Backache is one of society’s most common medical problems. Scientists now agree that pain is frequently due to so-called "unstable" spinal behaviour: when a patient bends, turns or stretches, the individual vertebrae do not move normally, thus putting pressure on spinal nerve cords. Doctors generally examine spine movement on the basis of x-rays which, until now, were limited to two-dimensional representation.
Stephen Ferguson and his team from the Institute for Surgical Technologies and Biomechanics at the University of Bern have now developed a method of reproducing spinal movements in three-dimensional form. The principle: a video x-ray machine, with which many clinics are equipped, films the spine while a patient performs prescribed movements. A unique new image processing procedure then converts this data into a 3D motion model. The entire procedure is more or less run in real time – producing results that until now have only been obtained by painful, seldom used methods in which probes were implanted on the vertebrae under the skin.
The researchers aim to develop a database for spinal movements. "Pictures of healthy people and patients might help distinguish between normal and abnormal spinal movements", comments Stephen Ferguson. This, in turn, would facilitate the development of new implants like artificial disc replacements.
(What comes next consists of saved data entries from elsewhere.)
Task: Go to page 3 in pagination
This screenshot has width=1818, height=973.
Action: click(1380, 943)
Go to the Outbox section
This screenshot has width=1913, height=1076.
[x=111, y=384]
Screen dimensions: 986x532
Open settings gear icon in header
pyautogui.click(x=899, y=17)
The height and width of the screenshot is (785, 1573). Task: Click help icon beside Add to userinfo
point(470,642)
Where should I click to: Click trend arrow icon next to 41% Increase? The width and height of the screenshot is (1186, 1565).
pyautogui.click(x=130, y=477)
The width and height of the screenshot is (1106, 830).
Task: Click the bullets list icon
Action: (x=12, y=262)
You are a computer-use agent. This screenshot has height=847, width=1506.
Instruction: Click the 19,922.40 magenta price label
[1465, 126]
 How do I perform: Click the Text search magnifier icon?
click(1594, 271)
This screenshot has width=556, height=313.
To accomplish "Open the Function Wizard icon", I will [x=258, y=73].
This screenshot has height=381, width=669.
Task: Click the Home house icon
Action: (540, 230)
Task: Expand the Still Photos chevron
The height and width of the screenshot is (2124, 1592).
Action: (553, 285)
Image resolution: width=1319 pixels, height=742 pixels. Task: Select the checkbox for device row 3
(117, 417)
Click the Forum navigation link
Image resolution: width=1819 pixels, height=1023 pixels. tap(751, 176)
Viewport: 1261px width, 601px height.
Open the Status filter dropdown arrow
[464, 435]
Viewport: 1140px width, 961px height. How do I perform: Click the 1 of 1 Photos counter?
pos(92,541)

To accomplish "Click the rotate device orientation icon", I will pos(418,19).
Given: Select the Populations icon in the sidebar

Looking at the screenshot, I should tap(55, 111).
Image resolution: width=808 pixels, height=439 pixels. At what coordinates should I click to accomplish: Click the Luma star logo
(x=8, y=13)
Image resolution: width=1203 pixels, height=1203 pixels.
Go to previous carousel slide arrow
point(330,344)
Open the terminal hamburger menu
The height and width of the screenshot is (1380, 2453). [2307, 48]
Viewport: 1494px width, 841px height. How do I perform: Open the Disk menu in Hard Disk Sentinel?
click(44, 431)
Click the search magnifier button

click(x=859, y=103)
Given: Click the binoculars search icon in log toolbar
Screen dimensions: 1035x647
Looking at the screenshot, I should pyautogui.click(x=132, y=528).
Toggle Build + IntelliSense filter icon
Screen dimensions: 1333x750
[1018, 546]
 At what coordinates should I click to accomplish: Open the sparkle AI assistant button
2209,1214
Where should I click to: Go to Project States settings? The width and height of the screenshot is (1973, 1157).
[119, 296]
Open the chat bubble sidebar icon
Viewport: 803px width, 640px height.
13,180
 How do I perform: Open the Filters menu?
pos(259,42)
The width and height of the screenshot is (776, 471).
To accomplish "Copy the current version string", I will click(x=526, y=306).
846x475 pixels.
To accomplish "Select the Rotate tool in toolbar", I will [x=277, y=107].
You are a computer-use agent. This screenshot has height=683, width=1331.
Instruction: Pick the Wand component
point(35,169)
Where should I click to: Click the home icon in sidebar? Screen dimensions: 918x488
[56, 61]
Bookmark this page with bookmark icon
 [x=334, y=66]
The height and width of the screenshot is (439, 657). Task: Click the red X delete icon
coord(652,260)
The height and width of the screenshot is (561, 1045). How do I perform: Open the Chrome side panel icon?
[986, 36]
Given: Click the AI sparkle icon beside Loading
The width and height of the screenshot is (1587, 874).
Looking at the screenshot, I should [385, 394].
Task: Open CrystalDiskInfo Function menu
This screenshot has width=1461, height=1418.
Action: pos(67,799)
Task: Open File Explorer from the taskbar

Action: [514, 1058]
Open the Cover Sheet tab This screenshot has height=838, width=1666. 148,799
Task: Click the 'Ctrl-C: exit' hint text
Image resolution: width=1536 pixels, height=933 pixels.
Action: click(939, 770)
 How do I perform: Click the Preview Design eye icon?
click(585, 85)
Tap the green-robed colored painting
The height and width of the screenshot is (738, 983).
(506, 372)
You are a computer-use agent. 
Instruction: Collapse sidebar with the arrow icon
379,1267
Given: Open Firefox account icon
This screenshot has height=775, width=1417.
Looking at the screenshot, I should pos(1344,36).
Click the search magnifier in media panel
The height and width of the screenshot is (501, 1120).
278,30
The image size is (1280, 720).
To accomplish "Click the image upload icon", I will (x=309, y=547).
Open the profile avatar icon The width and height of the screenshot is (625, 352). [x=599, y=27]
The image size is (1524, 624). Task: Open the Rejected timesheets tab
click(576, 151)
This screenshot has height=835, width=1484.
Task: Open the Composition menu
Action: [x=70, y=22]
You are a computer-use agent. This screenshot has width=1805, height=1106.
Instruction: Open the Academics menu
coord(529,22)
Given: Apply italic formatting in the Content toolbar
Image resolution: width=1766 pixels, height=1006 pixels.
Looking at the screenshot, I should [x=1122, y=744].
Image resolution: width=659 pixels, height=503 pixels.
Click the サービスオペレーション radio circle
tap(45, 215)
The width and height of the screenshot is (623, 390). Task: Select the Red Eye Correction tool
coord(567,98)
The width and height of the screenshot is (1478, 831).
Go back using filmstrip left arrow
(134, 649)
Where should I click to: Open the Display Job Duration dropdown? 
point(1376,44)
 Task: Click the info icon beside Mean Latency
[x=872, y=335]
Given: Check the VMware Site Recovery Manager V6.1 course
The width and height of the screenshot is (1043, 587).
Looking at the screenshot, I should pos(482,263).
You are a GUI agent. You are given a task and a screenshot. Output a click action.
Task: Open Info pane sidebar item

However, the method must first become established in practice. For there is still one problem to be tackled: instead of x-rays, doctors are increasingly basing their spinal diagnoses on magnetic resonance imaging. Although this technique offers less radiation exposure, it does not image bones so precisely. The researchers are now working to adapt their method so that magnetic resonance data can also be used. Ferguson views their chances of success optimistically – thus making the method more attractive to partners in industry.
National Research Programme "Musculoskeletal Health – Chronic Pain" (NRP 53)
Over a period of 5 years, a total of 26 different research projects explored the musculoskeletal system of the Swiss population. In doing so, researchers examined the causes of ailments, subjected existing therapies to critical analysis and developed new approaches for maintaining or restoring musculoskeletal health.